Extract to read:
◆ ◆ ◆ ◆ ◆ ◆ ◆

2-Amino-4,6-diphenyl-4H-pyran-3,5-dicarbonitrile (6g). Yellow crystalline solid, Mp 162–163 °C; yield 83%, 1H-NMR [DMSO-d6], δ 7.80 (m, 2H, Ar), 7.57 (m, 3H, Ar), 7.45 (m, 2H, Ar), 7.37 (m, 2H, Ar), 7.32 (s, 2H, NH2), 3.44 (s, 1H); 13C-NMR: [DMSO-d6], δ: ppm = 158.5 (C), 157.6 (C), 142.2 (C), 131.7 (C), 130.0 (CH), 128.9 (2CH), 128.7 (2CH), 127.9 (CH), 127.8 (2CH), 127.7 (2CH), 118.9 (CN), 117.3 (CN), 55.6 (C); MS: m/z % 299.6 (M+100); Anal. calcd for C19H13N3O (299.3): C, 76.24; H, 4.38; N, 14.04; O, 5.35. Found: C, 76.84; H, 4.42; N, 14.01; O, 4.69%.

2-Amino-5-oxo-4-phenyl-5,6,7,8-tetrahydro-4H-chromene-3-carbonitrile (6h). Yellow crystalline solid, Mp 172–173 °C; yield 78%, 1H-NMR [DMSO-d6], δ: ppm = 7.30 (m, 2H, Ar), 7.18 (m, 3H, Ar), 7.02 (s, 2H, NH2), 4.20 (s, 1H), 2.62 (m, 2H, CH2), 2.25 (m, 2H, CH2), 1.91 (m, 2H, CH2); 13C-NMR: [DMSO-d6], δ: ppm = 198.8 (C=O), 174.4 (C), 164.4 (C), 144.8 (C), 128.3 (2CH), 127.1 (2CH), 126.5 (CH), 119.7 (CN), 113.8 (C), 58.2 (C), 36.3 (C), 35.4 (CH2), 26.4 (CH2), 19.8 (CH2); MS: m/z % 266.1 (M+100); Anal. calcd for C16H14N2O2 (266.2): C, 72.16; H, 5.30; N, 10.52; O, 12.02. Found: C, 72.04; H, 5.54; N, 10.41; O, 11.98%.

◆ ◆ ◆ ◆ ◆ ◆ ◆

Extracted information:
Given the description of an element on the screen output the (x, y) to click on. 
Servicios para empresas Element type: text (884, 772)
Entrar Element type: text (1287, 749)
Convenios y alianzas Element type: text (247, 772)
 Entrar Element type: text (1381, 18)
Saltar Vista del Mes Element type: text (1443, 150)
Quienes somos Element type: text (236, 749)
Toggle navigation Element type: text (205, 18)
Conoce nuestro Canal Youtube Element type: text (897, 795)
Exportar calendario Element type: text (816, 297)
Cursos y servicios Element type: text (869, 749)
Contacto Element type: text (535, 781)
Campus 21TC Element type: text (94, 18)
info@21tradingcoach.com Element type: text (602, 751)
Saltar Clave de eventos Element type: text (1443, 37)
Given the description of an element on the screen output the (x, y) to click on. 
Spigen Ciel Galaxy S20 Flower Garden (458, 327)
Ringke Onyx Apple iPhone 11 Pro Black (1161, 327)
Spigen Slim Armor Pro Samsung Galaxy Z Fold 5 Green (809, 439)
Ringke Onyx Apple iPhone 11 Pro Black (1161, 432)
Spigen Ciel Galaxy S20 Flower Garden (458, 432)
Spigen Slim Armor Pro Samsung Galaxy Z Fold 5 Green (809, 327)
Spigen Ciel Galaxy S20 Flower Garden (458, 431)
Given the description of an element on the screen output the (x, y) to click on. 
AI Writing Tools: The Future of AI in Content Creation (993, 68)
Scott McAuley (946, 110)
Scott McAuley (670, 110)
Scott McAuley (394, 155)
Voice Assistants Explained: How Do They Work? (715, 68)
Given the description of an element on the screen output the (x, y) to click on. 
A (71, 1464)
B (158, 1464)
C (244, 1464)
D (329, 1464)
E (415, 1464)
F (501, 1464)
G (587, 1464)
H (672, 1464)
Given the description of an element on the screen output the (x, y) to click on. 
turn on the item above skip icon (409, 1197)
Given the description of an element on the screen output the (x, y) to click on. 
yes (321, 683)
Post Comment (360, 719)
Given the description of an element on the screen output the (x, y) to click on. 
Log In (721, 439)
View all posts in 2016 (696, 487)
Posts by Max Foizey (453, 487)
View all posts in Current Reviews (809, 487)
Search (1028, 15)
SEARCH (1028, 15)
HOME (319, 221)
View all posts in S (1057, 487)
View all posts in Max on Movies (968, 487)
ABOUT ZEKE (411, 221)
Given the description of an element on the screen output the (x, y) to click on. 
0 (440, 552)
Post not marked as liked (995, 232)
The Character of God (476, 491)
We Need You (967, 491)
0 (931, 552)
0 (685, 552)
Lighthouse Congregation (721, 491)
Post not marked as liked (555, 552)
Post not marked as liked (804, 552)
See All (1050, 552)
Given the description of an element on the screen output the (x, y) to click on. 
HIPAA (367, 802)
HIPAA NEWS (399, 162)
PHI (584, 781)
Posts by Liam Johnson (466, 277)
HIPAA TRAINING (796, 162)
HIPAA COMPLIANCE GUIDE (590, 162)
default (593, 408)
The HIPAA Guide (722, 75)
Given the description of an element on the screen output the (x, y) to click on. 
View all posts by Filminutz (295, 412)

◆ ◆ ◆ ◆ ◆ ◆ ◆

Answer from the compound data text above:
1. What melting point is given for compound 6g?
2. What yield is reported for compound 6h?
3. What molecular formula is used in the calculated analysis for compound 6h?

1. 162–163 °C
2. 78%
3. C16H14N2O2